Kopenhag araştırma lab. çalışırken arkadaşlarım bir soru yöneltti. ''Sahi sen hem dindar olmayı hem de bilimle uğraşmayı nasıl bağdaştırıyorsun?''
Aslında o zaman kadar hiç düşünmediğim bir soruya gözümü mikroskobumdan ayırmadan cevap vermiştim''Dinim bana emrettiği için bilim yapmak zorundayım Kutsal kitabımın bana emri böyle...'' Bunu ilk defa duyuyorum dedi.
Ben ''Allahın emridir'' diye okumaktan gözleri kan çanağına dönen, okuma koltuğunda beli iki büklüm olduğu için mezerına iki büklüm defnettiğimiz bir dedenin torunuydum.
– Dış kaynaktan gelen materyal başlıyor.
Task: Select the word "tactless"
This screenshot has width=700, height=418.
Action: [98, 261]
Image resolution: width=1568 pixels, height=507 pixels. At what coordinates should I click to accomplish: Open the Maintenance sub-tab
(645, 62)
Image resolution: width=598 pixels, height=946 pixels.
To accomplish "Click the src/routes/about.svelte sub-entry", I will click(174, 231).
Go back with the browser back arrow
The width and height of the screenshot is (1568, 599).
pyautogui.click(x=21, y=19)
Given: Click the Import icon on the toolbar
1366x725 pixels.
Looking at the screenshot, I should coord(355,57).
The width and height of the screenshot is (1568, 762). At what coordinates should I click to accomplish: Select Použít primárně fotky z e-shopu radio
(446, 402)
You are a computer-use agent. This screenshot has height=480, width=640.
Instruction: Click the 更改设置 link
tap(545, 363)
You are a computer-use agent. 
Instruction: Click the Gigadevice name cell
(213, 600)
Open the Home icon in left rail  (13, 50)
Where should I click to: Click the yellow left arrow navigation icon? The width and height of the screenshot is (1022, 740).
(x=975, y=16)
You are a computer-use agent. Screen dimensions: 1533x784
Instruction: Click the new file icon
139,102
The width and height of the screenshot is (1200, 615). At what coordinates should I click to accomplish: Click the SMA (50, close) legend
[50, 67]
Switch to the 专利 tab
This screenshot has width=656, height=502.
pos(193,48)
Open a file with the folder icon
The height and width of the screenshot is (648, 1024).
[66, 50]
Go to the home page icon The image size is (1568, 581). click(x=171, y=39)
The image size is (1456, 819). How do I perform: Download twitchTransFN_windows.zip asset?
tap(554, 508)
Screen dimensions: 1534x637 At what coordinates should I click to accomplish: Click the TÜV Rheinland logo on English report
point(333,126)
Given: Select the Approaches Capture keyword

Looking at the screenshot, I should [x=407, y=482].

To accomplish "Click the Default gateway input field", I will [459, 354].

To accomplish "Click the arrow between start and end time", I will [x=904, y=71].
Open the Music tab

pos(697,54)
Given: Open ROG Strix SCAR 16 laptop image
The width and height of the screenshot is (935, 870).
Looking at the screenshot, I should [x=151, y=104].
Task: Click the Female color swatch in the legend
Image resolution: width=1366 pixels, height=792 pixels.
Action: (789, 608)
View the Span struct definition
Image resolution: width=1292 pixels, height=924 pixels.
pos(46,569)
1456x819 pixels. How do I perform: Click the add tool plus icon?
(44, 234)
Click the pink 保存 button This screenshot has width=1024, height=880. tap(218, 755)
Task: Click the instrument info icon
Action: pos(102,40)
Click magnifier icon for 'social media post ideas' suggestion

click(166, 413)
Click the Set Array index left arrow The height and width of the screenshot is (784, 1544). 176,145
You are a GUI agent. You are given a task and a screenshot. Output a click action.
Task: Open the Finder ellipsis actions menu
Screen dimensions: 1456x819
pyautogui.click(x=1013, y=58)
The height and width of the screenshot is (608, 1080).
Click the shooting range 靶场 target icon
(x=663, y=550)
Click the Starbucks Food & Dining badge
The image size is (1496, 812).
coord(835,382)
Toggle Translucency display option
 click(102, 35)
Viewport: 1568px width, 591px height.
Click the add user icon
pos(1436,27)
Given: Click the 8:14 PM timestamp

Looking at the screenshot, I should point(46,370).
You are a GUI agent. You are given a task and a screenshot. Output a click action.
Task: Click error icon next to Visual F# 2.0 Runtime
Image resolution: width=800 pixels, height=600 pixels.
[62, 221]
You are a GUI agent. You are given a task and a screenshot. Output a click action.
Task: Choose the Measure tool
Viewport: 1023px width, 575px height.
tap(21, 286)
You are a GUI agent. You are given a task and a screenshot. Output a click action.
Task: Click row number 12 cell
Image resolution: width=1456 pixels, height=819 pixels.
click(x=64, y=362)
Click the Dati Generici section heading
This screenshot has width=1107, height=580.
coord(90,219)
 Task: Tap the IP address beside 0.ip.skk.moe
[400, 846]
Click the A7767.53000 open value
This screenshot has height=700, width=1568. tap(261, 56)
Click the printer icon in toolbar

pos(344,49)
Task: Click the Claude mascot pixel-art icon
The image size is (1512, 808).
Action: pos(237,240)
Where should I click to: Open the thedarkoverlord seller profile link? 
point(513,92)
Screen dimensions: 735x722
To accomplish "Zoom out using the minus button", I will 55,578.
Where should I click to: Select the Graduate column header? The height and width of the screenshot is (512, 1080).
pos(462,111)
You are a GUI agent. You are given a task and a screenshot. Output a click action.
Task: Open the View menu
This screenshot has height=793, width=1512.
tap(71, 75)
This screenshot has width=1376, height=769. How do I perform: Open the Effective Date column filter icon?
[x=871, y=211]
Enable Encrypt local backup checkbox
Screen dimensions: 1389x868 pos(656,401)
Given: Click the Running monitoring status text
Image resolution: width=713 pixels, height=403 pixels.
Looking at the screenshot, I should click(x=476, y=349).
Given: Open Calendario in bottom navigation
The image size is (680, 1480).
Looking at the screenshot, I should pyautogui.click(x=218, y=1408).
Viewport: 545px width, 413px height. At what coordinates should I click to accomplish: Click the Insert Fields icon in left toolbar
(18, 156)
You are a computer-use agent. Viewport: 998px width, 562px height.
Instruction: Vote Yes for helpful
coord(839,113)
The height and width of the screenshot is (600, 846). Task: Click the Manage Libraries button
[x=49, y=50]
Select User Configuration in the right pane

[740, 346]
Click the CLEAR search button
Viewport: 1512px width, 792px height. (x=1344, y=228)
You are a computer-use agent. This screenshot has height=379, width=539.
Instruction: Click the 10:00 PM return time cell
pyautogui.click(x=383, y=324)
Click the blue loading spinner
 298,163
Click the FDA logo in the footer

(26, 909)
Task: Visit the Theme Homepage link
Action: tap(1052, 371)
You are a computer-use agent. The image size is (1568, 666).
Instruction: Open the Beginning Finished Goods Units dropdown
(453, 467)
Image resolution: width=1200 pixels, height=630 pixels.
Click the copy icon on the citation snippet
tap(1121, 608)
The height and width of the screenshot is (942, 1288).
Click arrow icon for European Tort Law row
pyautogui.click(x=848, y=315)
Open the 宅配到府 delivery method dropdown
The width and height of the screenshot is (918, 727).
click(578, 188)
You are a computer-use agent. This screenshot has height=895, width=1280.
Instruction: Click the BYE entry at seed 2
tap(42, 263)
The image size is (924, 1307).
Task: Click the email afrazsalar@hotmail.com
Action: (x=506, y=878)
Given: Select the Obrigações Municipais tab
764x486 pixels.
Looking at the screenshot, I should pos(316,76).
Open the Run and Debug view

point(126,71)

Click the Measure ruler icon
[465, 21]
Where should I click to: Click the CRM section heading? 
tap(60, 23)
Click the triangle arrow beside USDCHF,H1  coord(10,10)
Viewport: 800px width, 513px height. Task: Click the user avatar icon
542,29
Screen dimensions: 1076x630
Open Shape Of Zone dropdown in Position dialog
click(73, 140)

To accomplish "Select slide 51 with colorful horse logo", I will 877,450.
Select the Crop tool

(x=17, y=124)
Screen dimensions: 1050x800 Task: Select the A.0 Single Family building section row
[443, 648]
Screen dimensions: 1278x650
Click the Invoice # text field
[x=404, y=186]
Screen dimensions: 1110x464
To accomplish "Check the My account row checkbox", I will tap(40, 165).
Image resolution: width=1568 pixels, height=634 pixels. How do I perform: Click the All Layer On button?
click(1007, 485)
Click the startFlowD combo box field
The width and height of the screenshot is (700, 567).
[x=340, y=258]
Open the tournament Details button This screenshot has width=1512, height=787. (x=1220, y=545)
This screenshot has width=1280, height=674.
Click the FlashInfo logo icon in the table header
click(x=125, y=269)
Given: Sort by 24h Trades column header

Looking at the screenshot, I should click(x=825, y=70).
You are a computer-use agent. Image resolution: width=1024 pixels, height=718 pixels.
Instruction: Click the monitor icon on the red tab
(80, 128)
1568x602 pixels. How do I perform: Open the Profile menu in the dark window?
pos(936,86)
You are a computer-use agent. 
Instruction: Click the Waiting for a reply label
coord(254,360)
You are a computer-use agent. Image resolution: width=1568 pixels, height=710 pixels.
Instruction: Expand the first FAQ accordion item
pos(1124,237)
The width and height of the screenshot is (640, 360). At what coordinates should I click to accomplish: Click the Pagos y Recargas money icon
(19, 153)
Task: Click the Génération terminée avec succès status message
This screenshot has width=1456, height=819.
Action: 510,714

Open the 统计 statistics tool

Daha eski dedelerim, bir yandan dünyaya diz çöktürürken, diğer yandan alimlerin önünde kuzu kuzu azar yemeyi ''büyüklük''bilen insanlardı.
Benim inandığım, anlamak ve yaşamakla yükümlü olduğum Kitap, ''ilmi''Allahın emri olarak koymuştu önüme. Kendimizi ve yaşadığımız evreni anlamakla yükümlü idik, ben ve tüm müslümanlar. Oysa ''Din ve Bilim'' Batı'nın zihninde biribirini dışlayan iki düşman haline gelmişti adeta.